Meet the Jenn Crowell of “Etched On Me” (And Win a Book)

Congratulations to Melissa Crytzer Fry for winning a copy of ETCHED ON ME! 

I am excited to welcome Jenn Crowell to the blog today. Her latest novel, Etched on Me, had me on the edge of my seat and I could not stop until I finished the story.

Etched on Me tells the story of Lesley Holloway, a 16-year-old girl who ran away from home after spending years enduring sexual abuse by her father. Although she is doing her best to survive and ends up in a prestigious London prep school, few people know that she’s secretly cutting herself as a coping mechanism … until the day she goes too far and ends up in the hospital. Lesley spends the next two years in and out of psychiatric facilities, where she overcomes her traumatic memories and finds the support of a surrogate family.

Eventually completing university and earning her degree, she is a social services success story. You would think the story would end there. But nope! Lesley finds herself unexpectedly pregnant in her early twenties. And despite the overwhelming odds she has overcome, the same team that saved her as an adolescent will now question whether Lesley is fit to be a mother.

After I finished Etched on Me, I had so many questions for author Jenn Crowell. She was nice enough to take the time to answer a few of them for us today.

1. What inspired you to write Etched on Me? You mention in the book jacket a girl by the name of Fran Lyon; what does she have to do with this story?
I had originally intended the book to be solely about (two of the book’s characters) Gloria and Jascha’s relationship and their adoption from Russia. But in 2007, I read a UK news article about Fran Lyon, and that all changed.

Fran was a 22-year-old young woman, very bright and successful, who’d overcome a past history of sexual abuse and self-harm as a teenager. Now happily pregnant, she faced the removal of her baby into foster care at birth, even though her treating psychiatrist had given her a clean bill of mental health, because social services didn’t trust her to parent.

As a new mother and recovered self-harmer myself, I was shocked by this story and knew that I just had to write a similar fictionalized account of a young pregnant woman’s struggle.

2. How has being a mother affected your writing?
I think Joyce Maynard described it best when she said that, since becoming a mother, she had “much more important things to say and much less time in which to say them.” I can definitely vouch for that statement!

Motherhood has made me a far more passionate and mindful writer – I’m much more conscientious about what I’m putting out into the world and whether it’s full of enough beauty and utility to justify its existence.

3. What do you hope readers will take away from Etched on Me?
Two related things: a greater awareness of the very real discrimination that mothers with mental illness face, and the ability to put a human and relatable face on those women – whom it’s so easy to marginalize and dismiss as just “crazy” others – thanks to taking the emotional journey with Lesley.

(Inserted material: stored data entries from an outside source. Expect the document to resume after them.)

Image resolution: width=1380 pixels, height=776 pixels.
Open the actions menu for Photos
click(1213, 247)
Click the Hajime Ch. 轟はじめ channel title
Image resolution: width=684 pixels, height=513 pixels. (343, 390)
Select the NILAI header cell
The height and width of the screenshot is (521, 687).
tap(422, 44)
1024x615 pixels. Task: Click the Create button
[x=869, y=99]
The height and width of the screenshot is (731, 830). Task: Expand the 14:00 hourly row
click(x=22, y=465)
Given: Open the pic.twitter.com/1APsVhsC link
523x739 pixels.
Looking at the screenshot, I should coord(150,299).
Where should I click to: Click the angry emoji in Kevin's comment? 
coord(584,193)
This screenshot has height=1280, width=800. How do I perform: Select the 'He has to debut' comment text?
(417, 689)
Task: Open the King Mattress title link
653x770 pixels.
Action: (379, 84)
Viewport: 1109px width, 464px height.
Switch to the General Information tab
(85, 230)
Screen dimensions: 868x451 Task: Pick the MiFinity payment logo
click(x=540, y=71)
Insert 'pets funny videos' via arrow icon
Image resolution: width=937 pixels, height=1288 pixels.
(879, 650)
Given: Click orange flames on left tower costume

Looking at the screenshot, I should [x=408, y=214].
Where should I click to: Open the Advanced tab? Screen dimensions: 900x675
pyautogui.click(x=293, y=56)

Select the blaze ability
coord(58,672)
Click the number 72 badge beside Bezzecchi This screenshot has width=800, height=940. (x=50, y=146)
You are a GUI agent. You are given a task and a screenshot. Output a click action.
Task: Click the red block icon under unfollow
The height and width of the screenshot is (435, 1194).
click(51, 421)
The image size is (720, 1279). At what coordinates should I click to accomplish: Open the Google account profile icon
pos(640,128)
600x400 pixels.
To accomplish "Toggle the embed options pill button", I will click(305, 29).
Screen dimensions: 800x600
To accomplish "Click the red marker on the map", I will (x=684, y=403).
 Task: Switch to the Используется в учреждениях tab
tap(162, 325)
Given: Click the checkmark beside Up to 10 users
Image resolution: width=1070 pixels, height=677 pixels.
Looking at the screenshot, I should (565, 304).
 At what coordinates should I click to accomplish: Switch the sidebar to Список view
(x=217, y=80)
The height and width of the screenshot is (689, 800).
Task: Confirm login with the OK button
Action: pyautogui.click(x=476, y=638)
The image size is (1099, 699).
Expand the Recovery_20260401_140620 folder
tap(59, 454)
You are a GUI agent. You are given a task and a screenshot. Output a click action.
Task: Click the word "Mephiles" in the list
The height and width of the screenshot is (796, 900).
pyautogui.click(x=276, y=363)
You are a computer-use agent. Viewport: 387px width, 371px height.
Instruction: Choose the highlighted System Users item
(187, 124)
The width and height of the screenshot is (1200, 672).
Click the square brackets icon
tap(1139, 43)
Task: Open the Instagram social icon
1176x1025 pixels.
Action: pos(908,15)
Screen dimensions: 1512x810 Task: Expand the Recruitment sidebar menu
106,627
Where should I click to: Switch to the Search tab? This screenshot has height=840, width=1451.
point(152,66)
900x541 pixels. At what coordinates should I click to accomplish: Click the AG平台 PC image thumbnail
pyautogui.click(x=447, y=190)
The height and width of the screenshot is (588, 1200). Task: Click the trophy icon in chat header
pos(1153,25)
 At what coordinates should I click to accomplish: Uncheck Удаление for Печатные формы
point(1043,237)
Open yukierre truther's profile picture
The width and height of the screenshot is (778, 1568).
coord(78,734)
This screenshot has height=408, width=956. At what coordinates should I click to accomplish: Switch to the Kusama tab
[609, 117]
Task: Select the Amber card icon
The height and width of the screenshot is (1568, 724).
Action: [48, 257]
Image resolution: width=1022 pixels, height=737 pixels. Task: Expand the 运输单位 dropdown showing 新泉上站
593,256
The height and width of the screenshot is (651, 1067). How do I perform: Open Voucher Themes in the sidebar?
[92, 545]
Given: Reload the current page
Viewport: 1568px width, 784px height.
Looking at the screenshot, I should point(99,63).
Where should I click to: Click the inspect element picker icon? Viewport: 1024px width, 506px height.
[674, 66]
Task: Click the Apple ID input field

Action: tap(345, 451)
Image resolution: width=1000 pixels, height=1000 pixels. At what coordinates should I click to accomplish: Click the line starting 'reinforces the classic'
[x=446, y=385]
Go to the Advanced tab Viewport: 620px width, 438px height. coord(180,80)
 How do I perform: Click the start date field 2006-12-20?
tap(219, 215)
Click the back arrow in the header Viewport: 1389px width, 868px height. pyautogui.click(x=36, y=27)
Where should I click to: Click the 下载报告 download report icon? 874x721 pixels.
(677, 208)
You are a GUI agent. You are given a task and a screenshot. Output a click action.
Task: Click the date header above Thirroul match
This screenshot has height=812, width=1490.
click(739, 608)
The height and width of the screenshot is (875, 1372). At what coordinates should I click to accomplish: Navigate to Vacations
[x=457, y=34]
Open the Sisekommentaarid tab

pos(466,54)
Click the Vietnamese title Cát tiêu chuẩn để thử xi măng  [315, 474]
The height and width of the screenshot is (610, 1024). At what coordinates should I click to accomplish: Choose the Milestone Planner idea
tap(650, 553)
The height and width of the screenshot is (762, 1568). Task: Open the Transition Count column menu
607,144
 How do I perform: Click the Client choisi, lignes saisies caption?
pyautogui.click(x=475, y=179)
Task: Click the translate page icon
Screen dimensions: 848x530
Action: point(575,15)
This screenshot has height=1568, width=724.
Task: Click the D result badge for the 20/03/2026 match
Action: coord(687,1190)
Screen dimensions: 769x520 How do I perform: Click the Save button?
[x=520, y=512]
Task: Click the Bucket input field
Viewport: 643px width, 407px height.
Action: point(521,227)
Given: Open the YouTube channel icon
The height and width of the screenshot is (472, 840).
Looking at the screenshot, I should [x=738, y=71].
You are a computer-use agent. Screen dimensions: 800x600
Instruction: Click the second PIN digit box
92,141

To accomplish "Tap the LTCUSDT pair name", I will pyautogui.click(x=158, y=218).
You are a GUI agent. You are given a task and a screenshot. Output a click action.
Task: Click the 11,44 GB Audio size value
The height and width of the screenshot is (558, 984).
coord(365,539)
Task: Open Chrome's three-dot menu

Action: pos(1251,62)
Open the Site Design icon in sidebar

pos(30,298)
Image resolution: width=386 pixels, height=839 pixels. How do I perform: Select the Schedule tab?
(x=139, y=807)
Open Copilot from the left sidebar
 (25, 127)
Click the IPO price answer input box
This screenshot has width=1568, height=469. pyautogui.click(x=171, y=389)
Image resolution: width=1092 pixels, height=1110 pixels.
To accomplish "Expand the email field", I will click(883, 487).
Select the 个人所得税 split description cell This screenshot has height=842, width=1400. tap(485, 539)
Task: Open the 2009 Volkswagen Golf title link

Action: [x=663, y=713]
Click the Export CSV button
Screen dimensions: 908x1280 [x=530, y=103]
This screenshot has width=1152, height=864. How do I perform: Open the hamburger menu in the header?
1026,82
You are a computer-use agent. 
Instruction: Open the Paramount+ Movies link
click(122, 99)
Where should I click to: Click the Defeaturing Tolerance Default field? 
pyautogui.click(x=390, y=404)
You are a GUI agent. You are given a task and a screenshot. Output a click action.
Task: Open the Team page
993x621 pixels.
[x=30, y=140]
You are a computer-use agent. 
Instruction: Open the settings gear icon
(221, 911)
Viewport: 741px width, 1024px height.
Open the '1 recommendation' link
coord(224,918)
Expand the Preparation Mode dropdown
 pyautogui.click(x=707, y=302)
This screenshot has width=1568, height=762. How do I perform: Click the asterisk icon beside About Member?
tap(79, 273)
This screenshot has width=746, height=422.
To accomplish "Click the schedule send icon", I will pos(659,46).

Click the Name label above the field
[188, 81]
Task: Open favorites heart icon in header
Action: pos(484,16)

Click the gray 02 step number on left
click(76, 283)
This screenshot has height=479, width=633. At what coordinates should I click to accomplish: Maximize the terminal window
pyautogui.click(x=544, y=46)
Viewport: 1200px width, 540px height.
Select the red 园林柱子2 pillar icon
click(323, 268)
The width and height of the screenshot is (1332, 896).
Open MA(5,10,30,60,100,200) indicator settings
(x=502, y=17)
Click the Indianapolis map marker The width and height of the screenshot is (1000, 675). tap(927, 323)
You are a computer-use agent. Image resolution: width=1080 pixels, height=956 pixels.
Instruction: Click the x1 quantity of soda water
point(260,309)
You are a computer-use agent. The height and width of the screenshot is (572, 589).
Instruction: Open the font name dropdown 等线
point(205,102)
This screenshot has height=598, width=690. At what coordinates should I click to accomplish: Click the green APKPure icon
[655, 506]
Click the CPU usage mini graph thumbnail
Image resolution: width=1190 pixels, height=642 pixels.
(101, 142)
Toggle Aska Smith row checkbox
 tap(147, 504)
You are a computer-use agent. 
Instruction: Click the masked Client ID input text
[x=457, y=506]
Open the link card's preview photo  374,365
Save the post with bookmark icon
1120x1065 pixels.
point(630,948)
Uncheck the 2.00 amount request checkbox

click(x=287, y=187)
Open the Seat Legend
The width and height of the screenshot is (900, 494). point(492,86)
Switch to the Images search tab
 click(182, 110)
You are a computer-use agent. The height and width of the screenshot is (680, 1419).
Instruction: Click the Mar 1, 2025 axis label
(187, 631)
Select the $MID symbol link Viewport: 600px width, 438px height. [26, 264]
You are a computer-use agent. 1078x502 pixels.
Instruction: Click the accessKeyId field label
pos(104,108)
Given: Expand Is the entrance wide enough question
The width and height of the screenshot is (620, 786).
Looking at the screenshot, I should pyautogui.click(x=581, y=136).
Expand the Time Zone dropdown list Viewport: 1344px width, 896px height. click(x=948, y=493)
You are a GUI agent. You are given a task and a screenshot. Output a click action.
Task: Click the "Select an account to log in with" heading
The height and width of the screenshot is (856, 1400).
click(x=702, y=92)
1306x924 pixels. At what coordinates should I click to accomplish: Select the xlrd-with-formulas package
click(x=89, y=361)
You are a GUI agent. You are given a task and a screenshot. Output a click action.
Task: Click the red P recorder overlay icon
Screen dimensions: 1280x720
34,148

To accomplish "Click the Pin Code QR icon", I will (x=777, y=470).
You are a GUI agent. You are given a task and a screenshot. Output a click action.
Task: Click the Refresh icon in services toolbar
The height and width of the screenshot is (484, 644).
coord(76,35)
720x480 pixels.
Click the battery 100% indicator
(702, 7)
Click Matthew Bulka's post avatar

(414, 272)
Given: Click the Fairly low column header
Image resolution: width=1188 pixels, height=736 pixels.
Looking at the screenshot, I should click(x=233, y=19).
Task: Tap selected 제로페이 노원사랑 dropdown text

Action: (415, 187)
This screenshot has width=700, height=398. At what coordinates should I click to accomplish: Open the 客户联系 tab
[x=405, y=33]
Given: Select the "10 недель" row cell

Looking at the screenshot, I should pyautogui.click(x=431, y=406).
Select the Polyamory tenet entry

4. What are some of your favorite books and the authors that inspire you?
Margaret Atwood is my literary heroine; reading The Handmaid’s Tale at the age of fourteen was an absolute revelation in terms of my growth as a writer. A few others I love: Kazuo Ishiguro, Amy Bloom, and Clare Allan. I’m a serious sucker for YA dystopian novels, too.

GIVEAWAY: I have one copy of Etched on Me to give to one lucky reader. To be entered to win, leave a comment telling me what you’re currently reading or what book you recommend I read next. The giveaway closes Friday, February 7 at 5 pm Pacific time. 

Disclosure: I received a complimentary copy of Etched on Me to review for this blog post.  All opinions are my own and I only endorse books that I am proud to recommend to others.